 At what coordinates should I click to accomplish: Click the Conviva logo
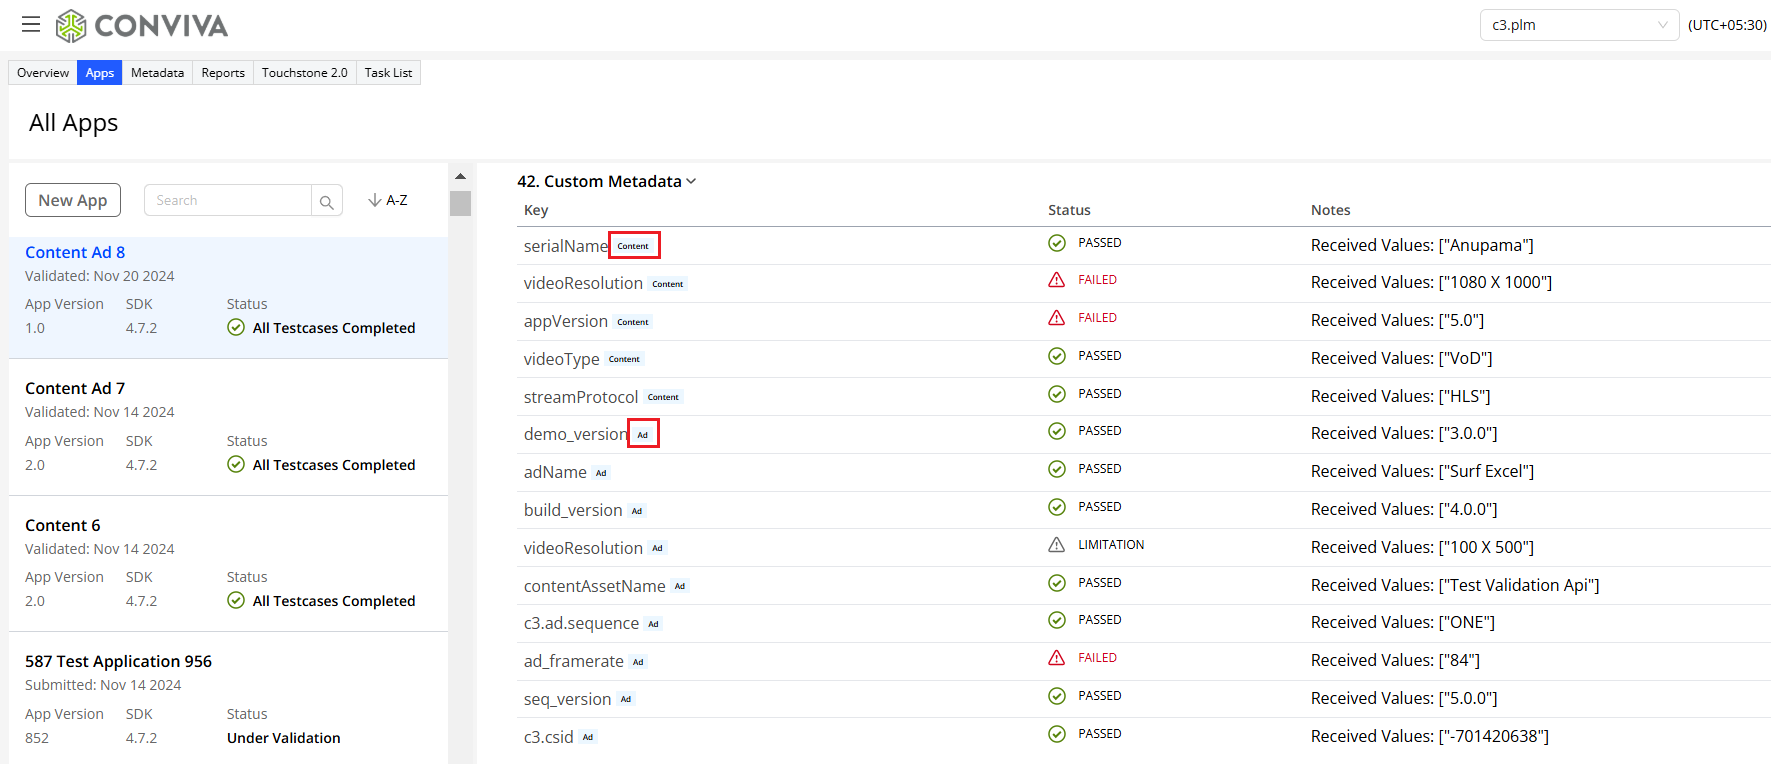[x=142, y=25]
---
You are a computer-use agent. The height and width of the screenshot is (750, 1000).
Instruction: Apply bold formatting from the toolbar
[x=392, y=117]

▸ The problem
Transcribe the listing lines from the one containing "You are a computer-use" up to and including the one containing "[x=392, y=117]".

▸ The result
You are a computer-use agent. The height and width of the screenshot is (750, 1000).
Instruction: Apply bold formatting from the toolbar
[x=392, y=117]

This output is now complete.